New Record for Temperature Whiplash

U.S. temperature extremes in 2014 have been exceptional—with record heat in the West and cooler than average temperatures in the East—and many scientists think climate change may be contributing. Temperature extremes occur when regions experience temperatures at the top or bottom 10% of the historical range of recorded values. In most years since the U.S. temperature record began in 1895, nationwide temperature extremes have been either warmer or cooler on average compared to the historical record (with the overall trend being towards fewer cold extremes). However, 2014 has witnessed a record setting split between regions of simultaneous hot and cool temperatures (as shown in the NOAA graphic below).

From January to July, 21.1% of the country experienced extreme warmth and 18.9% experienced extreme coolness, for a combined 40% of the country affected by extremes.
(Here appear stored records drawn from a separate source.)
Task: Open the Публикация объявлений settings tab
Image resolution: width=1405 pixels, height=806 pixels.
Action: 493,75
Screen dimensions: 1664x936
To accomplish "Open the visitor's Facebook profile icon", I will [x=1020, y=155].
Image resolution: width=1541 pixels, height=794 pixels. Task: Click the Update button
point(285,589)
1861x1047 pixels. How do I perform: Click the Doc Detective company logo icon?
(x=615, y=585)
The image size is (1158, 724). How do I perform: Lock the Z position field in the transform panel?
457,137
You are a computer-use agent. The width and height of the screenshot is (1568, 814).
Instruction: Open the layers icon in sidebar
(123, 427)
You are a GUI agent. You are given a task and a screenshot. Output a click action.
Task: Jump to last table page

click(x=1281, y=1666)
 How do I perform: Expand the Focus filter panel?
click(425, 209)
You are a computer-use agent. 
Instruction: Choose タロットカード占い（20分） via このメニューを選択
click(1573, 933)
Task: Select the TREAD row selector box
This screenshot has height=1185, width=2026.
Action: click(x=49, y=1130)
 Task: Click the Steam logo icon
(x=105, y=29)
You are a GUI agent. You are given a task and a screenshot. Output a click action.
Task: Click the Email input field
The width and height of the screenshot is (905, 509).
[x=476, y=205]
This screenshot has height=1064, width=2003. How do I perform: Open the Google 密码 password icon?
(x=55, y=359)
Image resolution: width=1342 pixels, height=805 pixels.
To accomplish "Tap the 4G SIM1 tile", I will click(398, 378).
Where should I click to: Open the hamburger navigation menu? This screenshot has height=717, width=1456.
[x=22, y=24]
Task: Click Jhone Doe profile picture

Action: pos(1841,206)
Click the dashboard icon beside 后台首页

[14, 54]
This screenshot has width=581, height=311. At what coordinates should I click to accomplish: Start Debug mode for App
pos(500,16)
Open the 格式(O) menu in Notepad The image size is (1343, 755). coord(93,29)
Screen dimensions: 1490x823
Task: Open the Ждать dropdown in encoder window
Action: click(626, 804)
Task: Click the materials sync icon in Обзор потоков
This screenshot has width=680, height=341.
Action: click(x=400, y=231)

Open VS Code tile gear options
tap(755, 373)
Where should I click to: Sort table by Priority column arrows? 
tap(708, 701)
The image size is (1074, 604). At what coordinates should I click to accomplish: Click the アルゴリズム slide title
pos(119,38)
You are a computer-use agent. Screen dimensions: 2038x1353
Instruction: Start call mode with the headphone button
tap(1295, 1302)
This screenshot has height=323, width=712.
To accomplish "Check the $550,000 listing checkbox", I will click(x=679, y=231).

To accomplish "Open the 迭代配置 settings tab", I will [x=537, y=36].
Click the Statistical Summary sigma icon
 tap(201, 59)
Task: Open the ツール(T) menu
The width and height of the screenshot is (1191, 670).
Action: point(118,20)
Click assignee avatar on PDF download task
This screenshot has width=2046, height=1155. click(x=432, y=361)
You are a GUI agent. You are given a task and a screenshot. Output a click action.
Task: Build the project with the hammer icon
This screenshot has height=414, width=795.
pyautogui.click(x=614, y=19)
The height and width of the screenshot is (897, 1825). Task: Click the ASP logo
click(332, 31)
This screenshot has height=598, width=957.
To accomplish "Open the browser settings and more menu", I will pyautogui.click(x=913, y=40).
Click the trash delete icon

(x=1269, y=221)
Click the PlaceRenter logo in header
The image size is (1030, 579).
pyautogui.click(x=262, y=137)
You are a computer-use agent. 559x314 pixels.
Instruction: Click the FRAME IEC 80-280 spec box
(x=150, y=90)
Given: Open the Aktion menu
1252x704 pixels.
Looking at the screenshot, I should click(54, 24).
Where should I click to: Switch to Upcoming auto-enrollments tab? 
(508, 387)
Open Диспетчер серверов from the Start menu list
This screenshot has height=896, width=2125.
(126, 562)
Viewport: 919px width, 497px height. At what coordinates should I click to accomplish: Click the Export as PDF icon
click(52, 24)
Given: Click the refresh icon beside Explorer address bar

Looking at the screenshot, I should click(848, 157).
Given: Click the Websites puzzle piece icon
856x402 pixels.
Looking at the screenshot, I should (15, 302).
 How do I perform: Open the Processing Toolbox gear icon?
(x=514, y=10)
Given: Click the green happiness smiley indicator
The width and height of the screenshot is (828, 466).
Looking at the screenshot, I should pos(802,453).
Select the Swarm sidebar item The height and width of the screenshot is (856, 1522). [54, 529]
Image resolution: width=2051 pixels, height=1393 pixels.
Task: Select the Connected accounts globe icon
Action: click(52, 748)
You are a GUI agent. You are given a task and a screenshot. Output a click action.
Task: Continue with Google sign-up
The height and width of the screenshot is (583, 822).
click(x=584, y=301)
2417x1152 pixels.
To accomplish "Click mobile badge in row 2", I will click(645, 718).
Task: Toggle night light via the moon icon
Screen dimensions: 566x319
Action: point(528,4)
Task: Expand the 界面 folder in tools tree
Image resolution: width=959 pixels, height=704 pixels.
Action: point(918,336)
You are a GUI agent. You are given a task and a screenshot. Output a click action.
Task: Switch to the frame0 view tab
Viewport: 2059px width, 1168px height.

The radically oppositional nature of this year’s extremes make them all the more unusual.

The extreme temperatures we’ve seen this year are consistent with the positive phase of an atmospheric phenomenon called the Pacific-North American teleconnection pattern (PNA). The PNA is one of the most recognized and influential climate patterns in the Northern Hemisphere mid-latitudes. It is tied to fluctuations in the strength and location of the polar jet stream—a band of wind in the upper atmosphere that affects weather down below. When the PNA is in its “positive phase,” the jet stream shifts southeastward so that cool air in Canada plunges towards the U.S. and exits in the east. As a result, the eastern U.S. experiences below normal temperatures, and the western U.S. experiences above normal temperatures.

While this climate pattern is well known, there is a growing body of scientific evidence suggesting that climate change may be contributing to the pattern’s unusual strength and persistence. It is, however, a very new area of research. The following roundup shows what scientists have been working on recently, uncovering the details of just how warming could be influencing the weather pattern which gave us an unusual year of extremes.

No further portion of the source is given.